Gig economy workers could boost the size of their pension pot by up to £75,000 if a form of auto-enrolment were extended to cover all workers, according to research by the Pensions Policy Institute for Zurich.
The ‘Restless Worklife’ study is the first to use data from the gig economy to model applying auto-enrolment to gig workers, a key recommendation from the Taylor review, the Government-commissioned study into working patterns.
The study calculates that one in six workers is currently a gig worker – with no, or restricted access to workplace benefits – including pension saving – placing millions at risk of financial hardship.
The report comes ahead of a ruling by the Employment Appeal Tribunal that Uber’s drivers be classed as workers with minimum-wage rights rather than as self-employed. The landmark case is expected to have major ramifications for labour rights in Britain’s growing gig economy.
The Zurich UK study found that a typical worker now aged 25 earning £25,000 could end up with a £75,600 lump sum at retirement if individuals were enabled, in keeping with the Taylor recommendations, to put aside 4% of their income when completing tax returns. When combined with the State Pension, this would equate to an income at retirement of £13,500.

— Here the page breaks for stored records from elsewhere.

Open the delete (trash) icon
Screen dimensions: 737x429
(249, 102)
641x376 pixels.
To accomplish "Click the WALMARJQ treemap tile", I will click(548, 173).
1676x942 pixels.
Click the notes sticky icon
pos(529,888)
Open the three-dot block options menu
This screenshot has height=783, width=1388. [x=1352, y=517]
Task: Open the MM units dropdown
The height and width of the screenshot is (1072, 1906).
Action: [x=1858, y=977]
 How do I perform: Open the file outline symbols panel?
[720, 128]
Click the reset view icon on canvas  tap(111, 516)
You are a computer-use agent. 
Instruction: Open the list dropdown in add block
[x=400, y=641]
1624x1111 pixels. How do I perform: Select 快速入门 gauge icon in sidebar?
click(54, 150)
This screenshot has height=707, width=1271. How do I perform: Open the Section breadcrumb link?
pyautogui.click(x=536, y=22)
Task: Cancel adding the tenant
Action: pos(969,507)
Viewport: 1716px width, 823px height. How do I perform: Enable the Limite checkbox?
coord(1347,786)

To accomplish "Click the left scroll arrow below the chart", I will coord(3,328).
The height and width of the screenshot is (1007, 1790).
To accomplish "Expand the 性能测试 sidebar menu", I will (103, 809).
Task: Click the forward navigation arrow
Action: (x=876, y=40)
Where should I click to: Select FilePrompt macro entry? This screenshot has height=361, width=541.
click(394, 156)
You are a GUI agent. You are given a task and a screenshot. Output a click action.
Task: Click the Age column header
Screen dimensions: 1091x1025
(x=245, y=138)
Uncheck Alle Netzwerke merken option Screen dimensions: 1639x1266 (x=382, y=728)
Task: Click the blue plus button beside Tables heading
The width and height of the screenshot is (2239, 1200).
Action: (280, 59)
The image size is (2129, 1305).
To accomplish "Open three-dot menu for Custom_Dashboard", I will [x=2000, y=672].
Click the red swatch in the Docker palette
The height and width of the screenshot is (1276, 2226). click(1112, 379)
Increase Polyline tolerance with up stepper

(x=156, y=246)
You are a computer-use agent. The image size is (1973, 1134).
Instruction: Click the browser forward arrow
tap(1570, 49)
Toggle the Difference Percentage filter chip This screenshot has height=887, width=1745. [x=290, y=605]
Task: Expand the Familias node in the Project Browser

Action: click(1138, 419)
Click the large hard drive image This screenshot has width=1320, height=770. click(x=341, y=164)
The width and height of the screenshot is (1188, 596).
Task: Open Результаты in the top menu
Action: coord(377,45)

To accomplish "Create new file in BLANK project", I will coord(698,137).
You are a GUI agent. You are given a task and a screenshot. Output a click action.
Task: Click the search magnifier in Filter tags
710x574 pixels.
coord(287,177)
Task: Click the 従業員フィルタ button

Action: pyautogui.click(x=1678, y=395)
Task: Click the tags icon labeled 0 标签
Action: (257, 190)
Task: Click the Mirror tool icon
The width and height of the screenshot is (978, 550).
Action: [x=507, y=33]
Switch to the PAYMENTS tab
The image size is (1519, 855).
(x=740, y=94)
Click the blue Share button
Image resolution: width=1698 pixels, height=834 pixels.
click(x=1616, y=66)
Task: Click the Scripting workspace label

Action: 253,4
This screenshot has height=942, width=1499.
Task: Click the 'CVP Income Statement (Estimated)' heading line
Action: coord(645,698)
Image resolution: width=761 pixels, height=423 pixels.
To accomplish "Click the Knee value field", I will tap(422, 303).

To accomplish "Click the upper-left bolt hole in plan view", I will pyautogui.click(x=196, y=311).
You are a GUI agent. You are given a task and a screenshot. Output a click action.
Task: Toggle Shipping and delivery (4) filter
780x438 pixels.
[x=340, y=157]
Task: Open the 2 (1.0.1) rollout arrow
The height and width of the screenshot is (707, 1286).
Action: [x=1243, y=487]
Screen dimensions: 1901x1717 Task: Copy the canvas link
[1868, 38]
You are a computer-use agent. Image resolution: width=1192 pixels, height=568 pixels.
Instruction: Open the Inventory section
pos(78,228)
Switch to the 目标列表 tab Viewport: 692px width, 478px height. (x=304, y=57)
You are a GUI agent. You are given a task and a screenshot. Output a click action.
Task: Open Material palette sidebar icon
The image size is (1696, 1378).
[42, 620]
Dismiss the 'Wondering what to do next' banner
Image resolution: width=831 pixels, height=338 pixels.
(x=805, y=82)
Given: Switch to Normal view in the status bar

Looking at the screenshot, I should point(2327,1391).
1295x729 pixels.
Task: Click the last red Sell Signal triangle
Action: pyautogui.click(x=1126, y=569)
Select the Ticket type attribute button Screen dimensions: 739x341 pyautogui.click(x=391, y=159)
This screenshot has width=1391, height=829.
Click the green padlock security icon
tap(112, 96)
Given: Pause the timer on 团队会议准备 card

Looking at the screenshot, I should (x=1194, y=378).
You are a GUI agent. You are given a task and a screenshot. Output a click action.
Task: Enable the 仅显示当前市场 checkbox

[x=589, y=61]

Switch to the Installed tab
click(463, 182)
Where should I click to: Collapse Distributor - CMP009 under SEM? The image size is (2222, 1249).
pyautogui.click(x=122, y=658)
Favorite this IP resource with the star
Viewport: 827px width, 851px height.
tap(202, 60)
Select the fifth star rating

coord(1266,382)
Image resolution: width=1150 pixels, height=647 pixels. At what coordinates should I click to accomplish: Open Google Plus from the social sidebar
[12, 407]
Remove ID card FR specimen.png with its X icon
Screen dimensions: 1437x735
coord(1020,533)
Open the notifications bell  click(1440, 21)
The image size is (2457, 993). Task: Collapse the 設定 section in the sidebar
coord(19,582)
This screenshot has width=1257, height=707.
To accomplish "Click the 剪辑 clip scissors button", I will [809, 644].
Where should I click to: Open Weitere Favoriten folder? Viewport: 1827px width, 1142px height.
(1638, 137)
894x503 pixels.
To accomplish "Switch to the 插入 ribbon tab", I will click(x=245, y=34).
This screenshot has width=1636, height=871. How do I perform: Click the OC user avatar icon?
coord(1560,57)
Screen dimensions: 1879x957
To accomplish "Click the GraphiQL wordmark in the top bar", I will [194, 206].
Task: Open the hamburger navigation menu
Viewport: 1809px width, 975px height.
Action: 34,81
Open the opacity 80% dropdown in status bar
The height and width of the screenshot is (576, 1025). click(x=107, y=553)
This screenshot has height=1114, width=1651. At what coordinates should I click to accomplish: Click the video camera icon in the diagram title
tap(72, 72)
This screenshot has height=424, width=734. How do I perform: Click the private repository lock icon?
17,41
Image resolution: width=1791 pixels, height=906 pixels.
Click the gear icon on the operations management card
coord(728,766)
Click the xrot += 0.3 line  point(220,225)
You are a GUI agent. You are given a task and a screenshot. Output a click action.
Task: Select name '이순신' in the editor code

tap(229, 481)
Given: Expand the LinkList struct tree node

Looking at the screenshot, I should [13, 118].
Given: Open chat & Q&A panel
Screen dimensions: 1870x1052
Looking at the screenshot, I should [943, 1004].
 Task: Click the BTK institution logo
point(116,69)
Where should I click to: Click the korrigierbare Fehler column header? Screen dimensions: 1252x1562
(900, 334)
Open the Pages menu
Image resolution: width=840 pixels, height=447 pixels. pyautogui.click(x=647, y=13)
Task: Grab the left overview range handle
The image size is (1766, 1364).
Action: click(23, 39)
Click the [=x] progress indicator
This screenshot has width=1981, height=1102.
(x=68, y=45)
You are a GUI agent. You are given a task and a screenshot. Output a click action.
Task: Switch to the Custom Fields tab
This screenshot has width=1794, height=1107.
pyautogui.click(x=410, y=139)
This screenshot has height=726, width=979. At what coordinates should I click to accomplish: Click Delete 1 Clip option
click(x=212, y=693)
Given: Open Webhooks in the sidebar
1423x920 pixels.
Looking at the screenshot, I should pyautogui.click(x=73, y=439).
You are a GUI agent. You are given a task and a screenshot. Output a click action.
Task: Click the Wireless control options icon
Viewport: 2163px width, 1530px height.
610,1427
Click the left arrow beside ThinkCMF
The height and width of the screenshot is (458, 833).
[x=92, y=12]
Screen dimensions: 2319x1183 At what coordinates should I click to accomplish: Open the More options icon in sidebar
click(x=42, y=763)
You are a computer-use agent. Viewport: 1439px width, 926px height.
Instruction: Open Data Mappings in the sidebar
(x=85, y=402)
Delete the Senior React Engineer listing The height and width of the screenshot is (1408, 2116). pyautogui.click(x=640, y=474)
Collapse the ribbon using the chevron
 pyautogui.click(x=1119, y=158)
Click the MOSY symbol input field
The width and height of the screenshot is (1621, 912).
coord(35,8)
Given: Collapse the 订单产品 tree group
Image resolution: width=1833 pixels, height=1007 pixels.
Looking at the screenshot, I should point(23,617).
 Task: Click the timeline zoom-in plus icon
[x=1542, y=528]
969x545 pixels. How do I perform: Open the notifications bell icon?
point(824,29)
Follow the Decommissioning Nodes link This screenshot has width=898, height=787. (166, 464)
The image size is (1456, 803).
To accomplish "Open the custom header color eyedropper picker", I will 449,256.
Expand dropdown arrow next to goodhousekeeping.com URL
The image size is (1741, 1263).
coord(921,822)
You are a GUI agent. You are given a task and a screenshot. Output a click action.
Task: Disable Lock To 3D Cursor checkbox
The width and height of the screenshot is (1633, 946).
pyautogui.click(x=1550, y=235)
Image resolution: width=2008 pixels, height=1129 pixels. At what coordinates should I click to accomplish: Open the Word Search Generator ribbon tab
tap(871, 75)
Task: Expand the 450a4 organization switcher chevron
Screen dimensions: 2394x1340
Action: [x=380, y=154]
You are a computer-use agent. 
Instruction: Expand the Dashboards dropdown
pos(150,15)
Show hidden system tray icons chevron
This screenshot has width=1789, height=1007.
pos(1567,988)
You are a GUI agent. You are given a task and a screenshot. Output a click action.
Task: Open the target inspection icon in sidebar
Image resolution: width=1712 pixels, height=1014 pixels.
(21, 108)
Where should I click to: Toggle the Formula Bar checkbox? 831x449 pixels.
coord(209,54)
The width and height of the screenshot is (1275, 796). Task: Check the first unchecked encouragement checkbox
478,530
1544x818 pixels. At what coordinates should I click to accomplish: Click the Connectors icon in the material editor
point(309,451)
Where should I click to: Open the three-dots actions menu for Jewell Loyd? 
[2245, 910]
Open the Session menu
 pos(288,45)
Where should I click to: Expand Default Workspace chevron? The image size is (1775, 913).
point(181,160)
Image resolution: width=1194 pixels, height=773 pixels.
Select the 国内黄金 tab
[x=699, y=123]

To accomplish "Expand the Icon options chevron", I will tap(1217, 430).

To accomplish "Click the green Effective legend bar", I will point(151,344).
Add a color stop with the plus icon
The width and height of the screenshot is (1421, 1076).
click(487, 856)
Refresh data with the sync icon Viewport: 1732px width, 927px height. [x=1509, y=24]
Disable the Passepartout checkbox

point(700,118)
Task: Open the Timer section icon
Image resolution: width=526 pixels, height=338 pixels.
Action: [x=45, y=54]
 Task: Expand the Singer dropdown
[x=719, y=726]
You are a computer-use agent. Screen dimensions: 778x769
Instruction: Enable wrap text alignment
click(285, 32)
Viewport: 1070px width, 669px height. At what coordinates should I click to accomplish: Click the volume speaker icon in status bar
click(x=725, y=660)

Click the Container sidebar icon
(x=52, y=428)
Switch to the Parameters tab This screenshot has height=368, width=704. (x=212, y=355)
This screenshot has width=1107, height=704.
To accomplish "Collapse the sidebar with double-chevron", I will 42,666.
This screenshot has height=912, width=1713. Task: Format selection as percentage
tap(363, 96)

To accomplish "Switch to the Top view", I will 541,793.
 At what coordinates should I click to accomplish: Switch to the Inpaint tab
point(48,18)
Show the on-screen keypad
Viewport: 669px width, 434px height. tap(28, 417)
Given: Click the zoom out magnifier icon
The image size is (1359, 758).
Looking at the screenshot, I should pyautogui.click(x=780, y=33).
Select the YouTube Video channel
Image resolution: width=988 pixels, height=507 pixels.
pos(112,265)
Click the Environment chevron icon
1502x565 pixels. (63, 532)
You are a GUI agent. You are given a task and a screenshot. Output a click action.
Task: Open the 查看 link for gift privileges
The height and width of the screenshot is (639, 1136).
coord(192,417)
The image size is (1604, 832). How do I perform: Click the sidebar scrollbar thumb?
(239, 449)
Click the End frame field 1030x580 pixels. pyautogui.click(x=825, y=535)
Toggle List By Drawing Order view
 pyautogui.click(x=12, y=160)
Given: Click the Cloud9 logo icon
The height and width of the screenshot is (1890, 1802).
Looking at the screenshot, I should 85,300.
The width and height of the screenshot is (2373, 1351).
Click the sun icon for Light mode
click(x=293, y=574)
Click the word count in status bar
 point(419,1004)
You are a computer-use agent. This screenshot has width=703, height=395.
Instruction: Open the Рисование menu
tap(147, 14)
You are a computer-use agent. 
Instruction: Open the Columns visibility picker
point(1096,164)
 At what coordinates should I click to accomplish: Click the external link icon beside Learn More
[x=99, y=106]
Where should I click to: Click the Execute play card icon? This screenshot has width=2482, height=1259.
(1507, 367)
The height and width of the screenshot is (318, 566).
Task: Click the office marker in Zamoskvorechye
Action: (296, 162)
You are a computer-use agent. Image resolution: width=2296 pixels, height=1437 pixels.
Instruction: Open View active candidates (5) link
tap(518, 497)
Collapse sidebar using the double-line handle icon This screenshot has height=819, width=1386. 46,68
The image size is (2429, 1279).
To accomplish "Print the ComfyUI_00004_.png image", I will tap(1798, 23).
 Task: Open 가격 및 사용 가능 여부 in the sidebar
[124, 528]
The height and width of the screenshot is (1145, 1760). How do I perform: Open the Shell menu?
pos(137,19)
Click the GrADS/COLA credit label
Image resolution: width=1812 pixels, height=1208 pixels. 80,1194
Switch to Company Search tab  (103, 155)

It states that if the worker had been auto-enrolled into a workplace pension, removing the current restrictions in place on minimum earnings, they could end up with a final lump sum of £101,500 which, when added to the State Pension could give them an income per year of almost £15,000 at retirement.
Chris Atkinson at Zurich UK, said: “Using tax returns to extend auto-enrolment to the gig economy would be a step in the right direction, but it’s no silver bullet and, on its own, is still unlikely to give individuals a big enough pot in retirement. The reality is that many gig workers may have to work far longer than even traditional employees before they can retire. This will be at a time when they are more vulnerable to financial shocks from ill health – or may find it harder to get a job in the first place. As well as saving more of their income earlier in life, it’s vital gig workers ensure they have a financial cushion in place should the unexpected happen.”
The report also shows over half (53%) of gig workers do not receive any benefits from the gig company they work for. Considering how people would protect themselves should they lose their regular income, almost a third (29%) said they would rely on state benefits, while 16% would feel compelled to sell personal possessions.
Atkinson added: “While the gig economy offers freedom for some it comes at the expense of financial security. This is storing up a potential welfare crisis for the State.”
The report calls for the expansion of auto-enrolment to the self-employed via the self-assessment tax return process, with employee contributions initially set at 4%, increasing to 8% when appropriate to avoid triggering a mass ‘opt-out’. It calls for a government review of employment and working practices for older gig workers, the introduction of financial incentives for gig companies to offer Income Protection, more financial education from gig companies and greater innovation from the insurance industry to develop more flexible savings and protection products for workers unable to commit to paying a regular subscription.